村上春樹『1Q84 BOOK2』新潮社

この本を読もうと思ったのはBook1を読んだためです。

「リトル・ピープルがその強い力を発揮し始めたとき、反リトル・ピープル的な力も自動的にそこに生じることになった。」(pp.274-5)

この部分を読んだとき、私は上遠野浩平さんのブギーポップシリーズを連想しました。ブギーポップは「世界の敵」が現れたときに自動的に出現する「世界の敵の敵」。で、そうやってライトノベルを連想するのは、この『1Q84』を読んでいて、ライトノベルっぽさというか、KIDのinfinityシリーズっぽさというか、そういったものを感じていたためです。

「構図はまったく同じで、人物が入れ替わっているだけだ。」(p.130)

1Q84』は章立てになっていて、各章で二人の主人公が交互に描かれています。もしかしたら、infinityシリーズの『Ever17』をして以来そういった風に身構えてしまうのかもしれませんが、各章で描かれているのが同じ世界でのことのように読者に思わせておいて、実は違った世界について書かれているような予感があったりして、件のアドベンチャーゲームっぽさを感じます。同じ登場人物、同じ設定、同じ展開が描かれても実は異なった二つの世界を交互に読んでいるだけかもしれない。文字に書かれていないところで月の数だけが違っていたとしたら、それは読んでいる人には分からないかもしれない、みたいな。

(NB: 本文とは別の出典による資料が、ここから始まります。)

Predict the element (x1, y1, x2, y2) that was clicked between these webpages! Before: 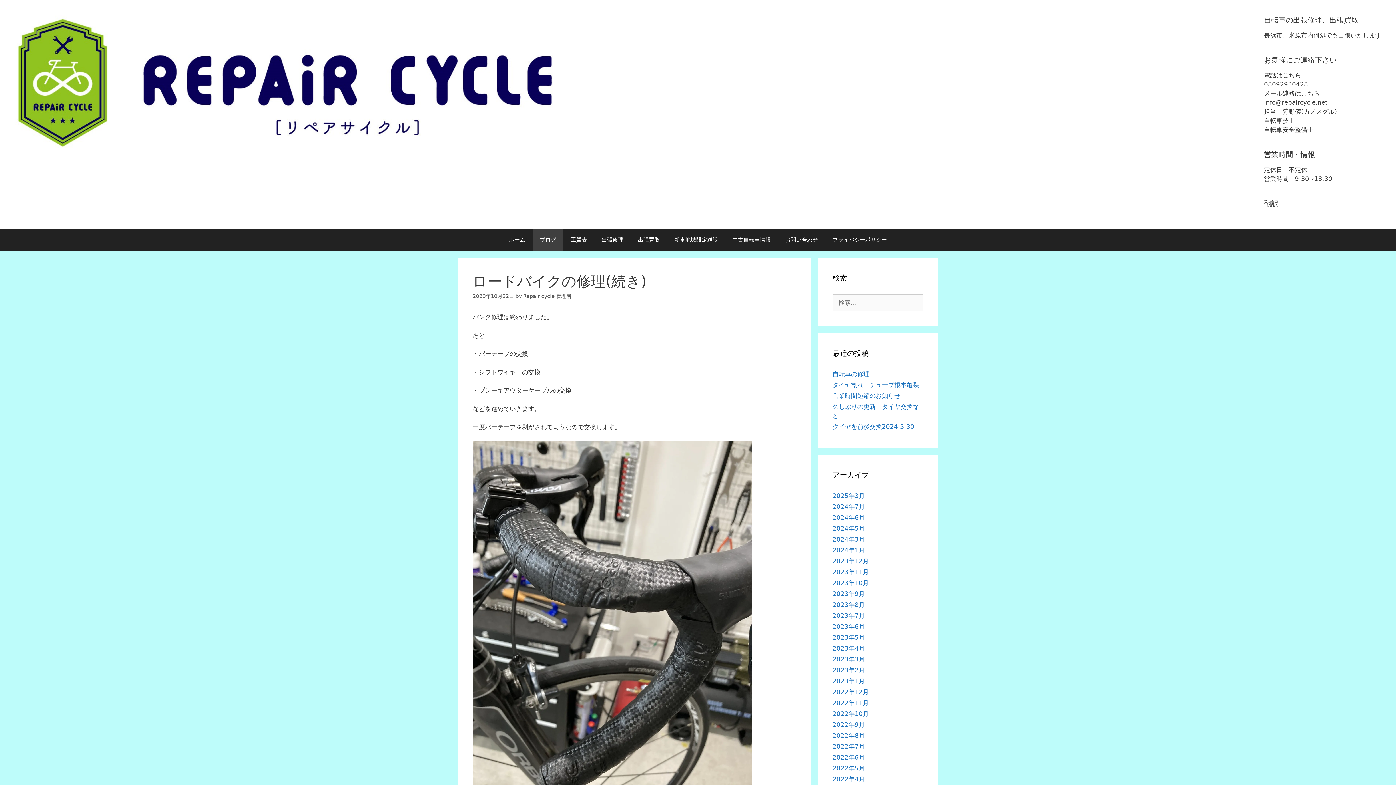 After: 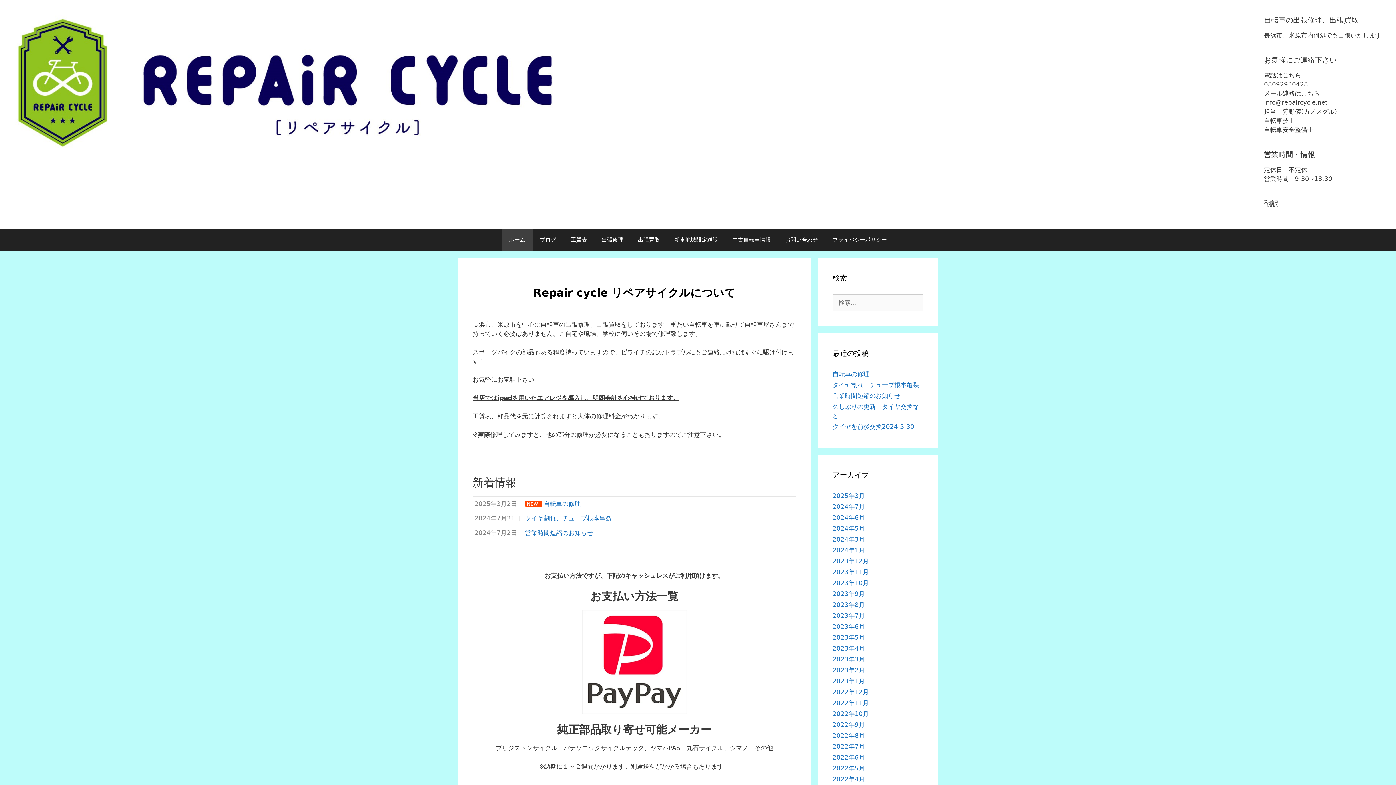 Action: label: ホーム bbox: (501, 229, 532, 250)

そうやって感じると、ライトノベルとかゲームとこの村上さんの小説の違いは何なんだろう、と素朴に思います。性交シーンの多寡かな。多分、ライトノベルと言われるものではこんなにセックスは描かれないと思う。じゃ、ゲームで考えたら、アドベンチャーゲームエロゲーとか呼ばれるものとの関係にライトノベルとこの小説の関係が近くなってきたりするのかな。

「説明しなくてはわからないということは、説明してもわからないということだ」(p.454)

よく小説について書かれた文章で、「新人にしては文章がうまい」といった感じのものがあるけれど、私はその文章の巧拙がよく分からないからそんな風によく分からない感じになるのかもしれません。中身じゃなくて描写の仕方というか、文自体を味わっているかのような文章を見ることもあるけれど、それもよく分からなくてそんな風に思うのかもしれません。からあげとバンバンジーを前にして鶏肉じゃん、と思うような鈍さかな。そんな分からん奴には読んで欲しくない、とか言われるかもしれないけれど。